President Joe Biden fired the commissioner of Social Security Friday after the official refused to resign.
Commissioner Andrew Saul had been asked to resign and was fired after he refused Biden’s request, an anonymous White House official told The Associated Press.
Deputy Commissioner David Black had agreed to resign from his post following a similar request.
Both Saul and Black had been appointed by President Donald Trump.
As the head of the independent agency, Saul’s six-year term was not scheduled to end until January 2025, The Washington Post reported.
“I consider myself the term-protected commissioner of Social Security,” Saul said during an interview Friday afternoon.
“This was the first I or my deputy knew this was coming. It was a bolt of lightning no one expected.

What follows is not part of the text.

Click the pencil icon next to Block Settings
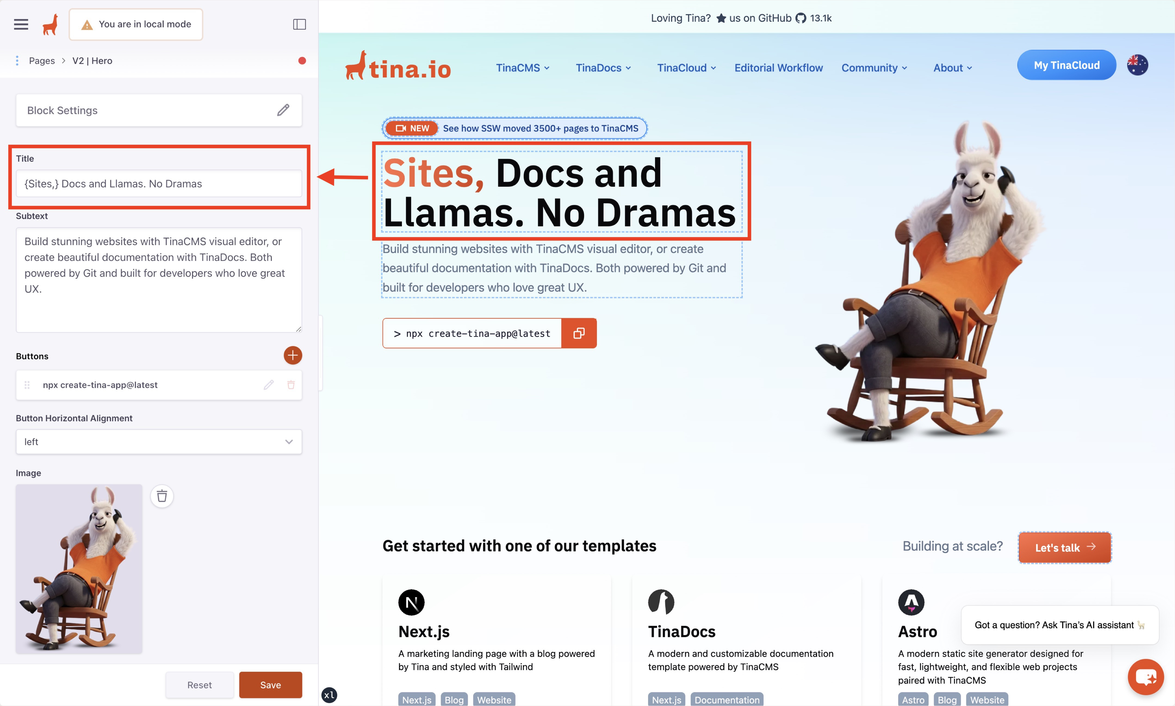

And right now it’s left the agency in complete turmoil.”
Kilolo Kijakazi, the deputy commissioner for retirement and stability policy, has been tapped to be acting commissioner while the Biden administration searches for permanent replacements for Saul and Black.
The White House pointed to a recent Supreme Court ruling that the president had the authority “to remove the SSA Commissioner at will” and said Biden was within legal right to oust Saul.

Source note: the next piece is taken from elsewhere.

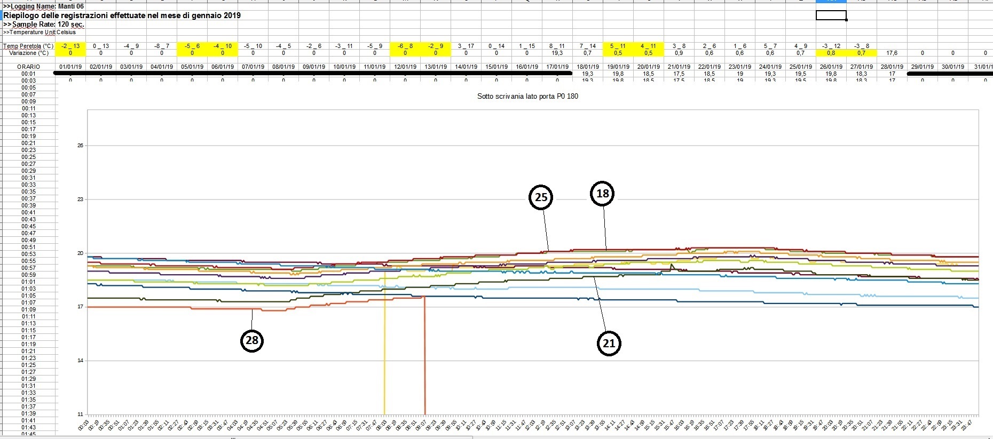Click the 01/01/19 date header cell
Viewport: 993px width, 439px height.
tap(70, 67)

Saul had clashed with advocates for the elderly and the disabled, labor unions and Democrats on Capitol Hill during the first six months of the Biden administration.
“Since taking office, Commissioner Saul has undermined and politicized Social Security disability benefits, terminated the agency’s telework policy that was utilized by up to 25 percent of the agency’s workforce, not repaired SSA’s relationships with relevant Federal employee unions including in the context of COVID-19 workplace safety planning, reduced due process protections for benefits appeals hearings, and taken other actions that run contrary to the mission of the agency and the President’s policy agenda,” a White House official said in a statement.
Republican lawmakers were quick to accuse Biden of politicizing the Social Security agency, adding that Saul was confirmed by a bipartisan Senate vote in 2019, according to the AP.
Saul was confirmed by a Senate vote of 77-16.
“This removal would be an unprecedented and dangerous politicization of the Social Security Administration,” Senate Republican Leader Mitch McConnell tweeted prior to Saul’s firing.
— Leader McConnell (@LeaderMcConnell) July 9, 2021
“It is disappointing that the Administration is injecting politics into the agency, given that Commissioner Saul was confirmed with bipartisan approval, worked closely with both parties in Congress, and provided smooth benefit and service delivery during the largest management challenge ever faced by the agency,” the ranking members said.
“We are concerned that this politicization of the Social Security Administration is just the beginning of efforts to raise payroll taxes and seriously undermines bipartisan efforts to save Social Security for future retirees.”